Painting exhibition challenges porn bill

Wasti Atmodjo ,  Contributor ,  Denpasar   |  Wed, 10/15/2008 10:38 AM  |  Bali

Sixteen young Balinese painters, working together under the Commercial Arts Workers (PSK) banner, held a painting exhibition called "Barak Senggama" (Sex barracks) in an aesthetic counterargument to the heavily debated anti-pornography bill.

The exhibition displayed paintings which depict sexual activities among animals -- fish, flies, frogs, grasshoppers, pigs and rabbits -- with styles ranging from realistic depictions to abstract paintings.

Sukmawati Soekarnoputri, former president Megawati Soekarnoputri's sister, opened the exhibition at the Indonesian Journalists Association building in Denpasar on Monday evening. The paintings will be on exhibit until Friday.

"It would be a real shame if paintings like these were to get bulldozed because of the pornography bill," Sukmawati said.

"So I ask everyone in the community, including those in the artistic community, to join the fight against this bill."

Sukmawati said she would continue to work against the bill in Jakarta along with several other political figures.

Hunted by Boars by Made Agus Suwesnawa, depicts several boars basking in the pleasures of a sexual orgy.

Battle Grasshopper by Nyoman Tarka, shows two grasshoppers intertwining; Made Agusman paints a romantic meet-up between two dogs, male and female.

High-Class Imagination by I Ketut Jesna Winaya shows a man's head filled with sexual imaginings involving beetles, bees, dragonflies, grasshoppers and other insects.

The Frog painting by Made Adis Suardana shows two male frogs fighting over a female.
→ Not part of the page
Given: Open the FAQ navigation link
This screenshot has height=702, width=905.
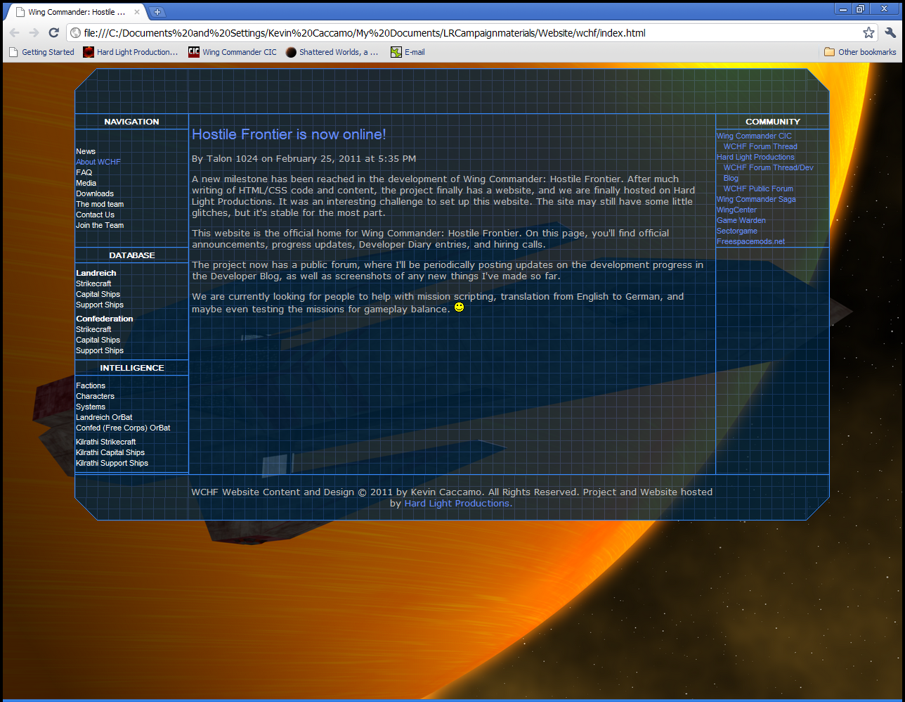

The painting impressed Sukmawati so much she bought it for her private collection.

Ngurah Karyadi, member of the event's organizing committee, said the choice to show animals as the main objects of desire in the paintings had more to do with the painters' wishes to exercise more freedom in expressing sexual activities.

He said only animals remained untarnished in their instincts to have sex, allowing them to feel free to have sex in public places.

"All these activities are just natural, there's no category, nor is anyone trying to categorize these acts.

"Unlike humans, who try to keep things in boxes like what the pornography bill is trying to do," he said.

When asked how one should interpret the paintings, he answered, "that depends on each individual whether they want to see it as something pornographic or something natural".

He said people's sexual desires were part of their animal instincts, and that reality too often clashed with what the body wants.

"Thus, life becomes an exercise in theatrics, full of pretentious and custom-wrapped behaviors, as people try to stay within the confines of morality," he said.

Suwesnawa said his Hunter by Boars work expressed how suspicious the world's existing forces have become towards animal instincts, and how humans have assumed to connect such instincts with the demise of faith and values.

Such forces, he said, have reached a point where other people and the state have taken away the basic human right to express desire and libido.